> _Trecho selecionado_

# # # #

Ao investigar os manuscritos que compõem o Novo Testamento, descobre-se que a alegada “filiação” de Jesus é baseada na má tradução de duas palavras gregas – pais e huios, ambas traduzidas como “filho.”  Entretanto, essa tradução parece enganadora.  A palavra grega pais deriva do hebraico ebed, que carrega o significado primário de servo, ou escravo.  Portanto, a tradução primária de pais theou é “servo de Deus,” e “criança” ou “filho de Deus” é um embelezamento extravagante.  De acordo com Theological Dictionary of the New Testament (Dicionário Teológico do Novo Testamento), “O original hebraico de pais na frase pais theou, ou seja, ebed, enfatiza a relação pessoal e tem o significado principal de ‘servo’”.[1]  Isso é ainda mais interessante porque se ajusta perfeitamente com a profecia de Isaías 42:1, mantida em Mateus 12:18: “Eis aqui o meu servo [ou seja, da palavra grega pais], que escolhi, o meu amado, em quem a minha alma se compraz...” Qualquer que seja a versão da Bíblia, a palavra é “servo”.  Considerando que o propósito da revelação é tornar clara a verdade de Deus, pode-se pensar nessa passagem como uma verruga feia na face da doutrina da filiação divina.  Afinal, havia melhor lugar para Deus ter declarado Jesus como Seu filho?  Que melhor lugar para ter dito, “Eis aqui o Meu filho que gerei...”?  Mas Ele não disse isso.  Nesse aspecto, a doutrina carece de suporte bíblico nas palavras registradas tanto de Jesus quanto de Deus, e existe boa razão para se perguntar por que.  A menos que Jesus não fosse nada mais do que o servo de Deus que a passagem descreve.

# # # #

> _Objetivo 1_
Extraia da listagem, sem alterações, cada linha que contenha a palavra "screenshot".
O trecho e a listagem são materiais independentes, sem relação entre si.

> _Dados do exercício_
# # # #

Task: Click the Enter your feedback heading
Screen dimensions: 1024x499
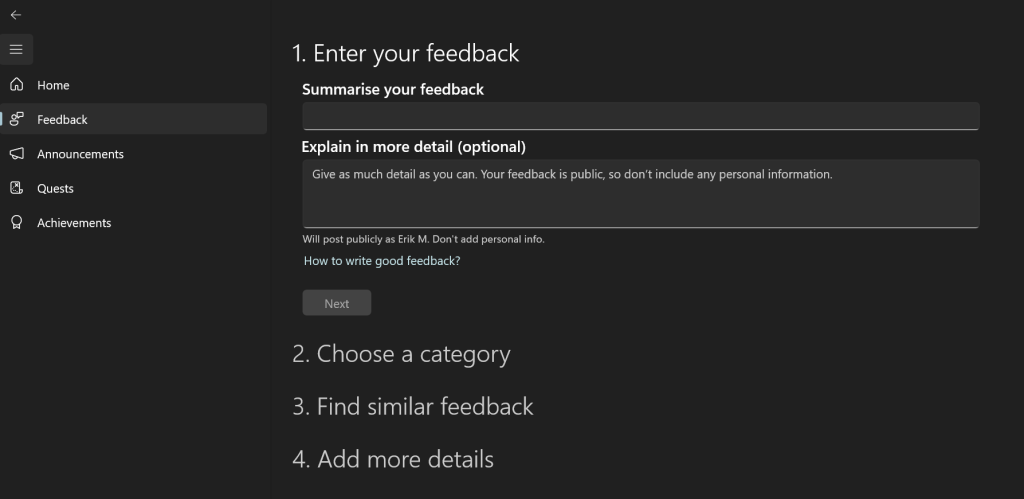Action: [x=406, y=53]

# # # #

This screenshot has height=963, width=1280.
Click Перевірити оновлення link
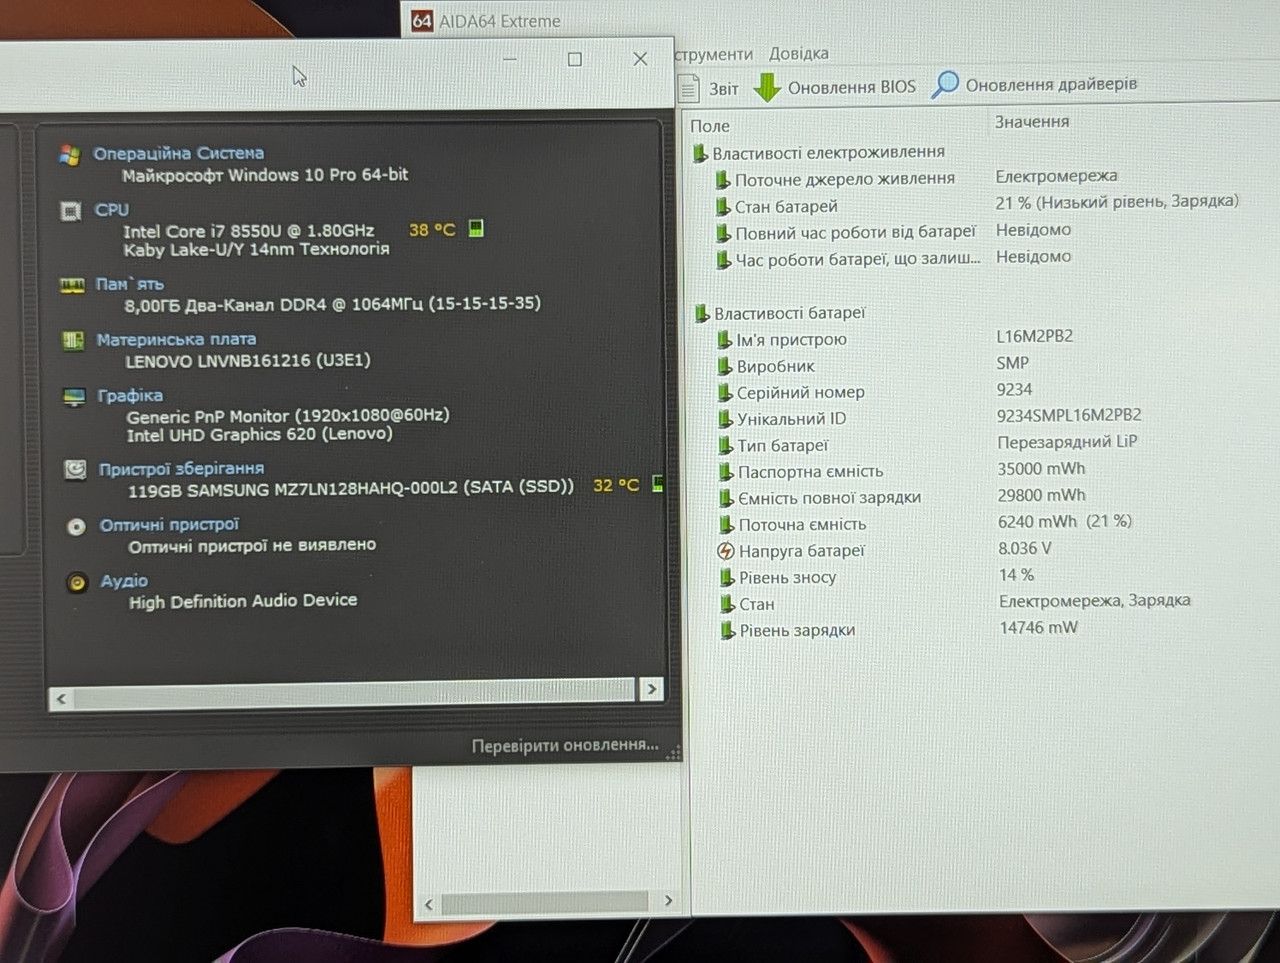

# # # #

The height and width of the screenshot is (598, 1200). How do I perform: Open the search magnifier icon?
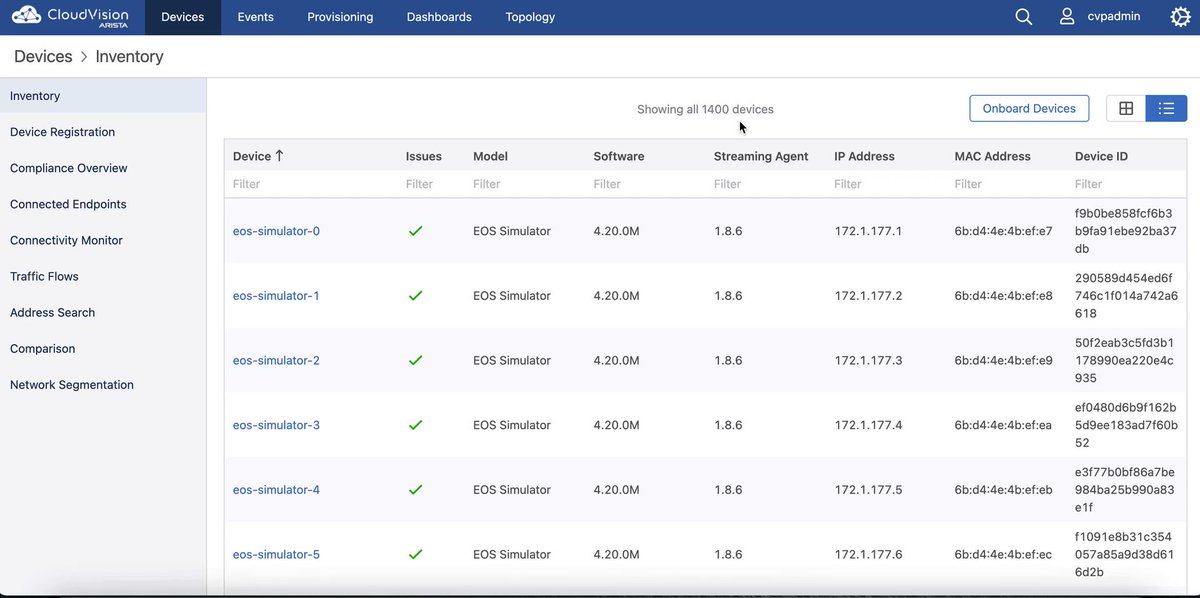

# # # #

> _Objetivo 2_
Transcreva na íntegra o trecho sobre a tradução de pais e huios, sem mudar nada.

> _Resposta final 1_
This screenshot has height=963, width=1280.
The height and width of the screenshot is (598, 1200). How do I perform: Open the search magnifier icon?

> _Resposta final 2_
Ao investigar os manuscritos que compõem o Novo Testamento, descobre-se que a alegada “filiação” de Jesus é baseada na má tradução de duas palavras gregas – pais e huios, ambas traduzidas como “filho.”  Entretanto, essa tradução parece enganadora.  A palavra grega pais deriva do hebraico ebed, que carrega o significado primário de servo, ou escravo.  Portanto, a tradução primária de pais theou é “servo de Deus,” e “criança” ou “filho de Deus” é um embelezamento extravagante.  De acordo com Theological Dictionary of the New Testament (Dicionário Teológico do Novo Testamento), “O original hebraico de pais na frase pais theou, ou seja, ebed, enfatiza a relação pessoal e tem o significado principal de ‘servo’”.[1]  Isso é ainda mais interessante porque se ajusta perfeitamente com a profecia de Isaías 42:1, mantida em Mateus 12:18: “Eis aqui o meu servo [ou seja, da palavra grega pais], que escolhi, o meu amado, em quem a minha alma se compraz...” Qualquer que seja a versão da Bíblia, a palavra é “servo”.  Considerando que o propósito da revelação é tornar clara a verdade de Deus, pode-se pensar nessa passagem como uma verruga feia na face da doutrina da filiação divina.  Afinal, havia melhor lugar para Deus ter declarado Jesus como Seu filho?  Que melhor lugar para ter dito, “Eis aqui o Meu filho que gerei...”?  Mas Ele não disse isso.  Nesse aspecto, a doutrina carece de suporte bíblico nas palavras registradas tanto de Jesus quanto de Deus, e existe boa razão para se perguntar por que.  A menos que Jesus não fosse nada mais do que o servo de Deus que a passagem descreve.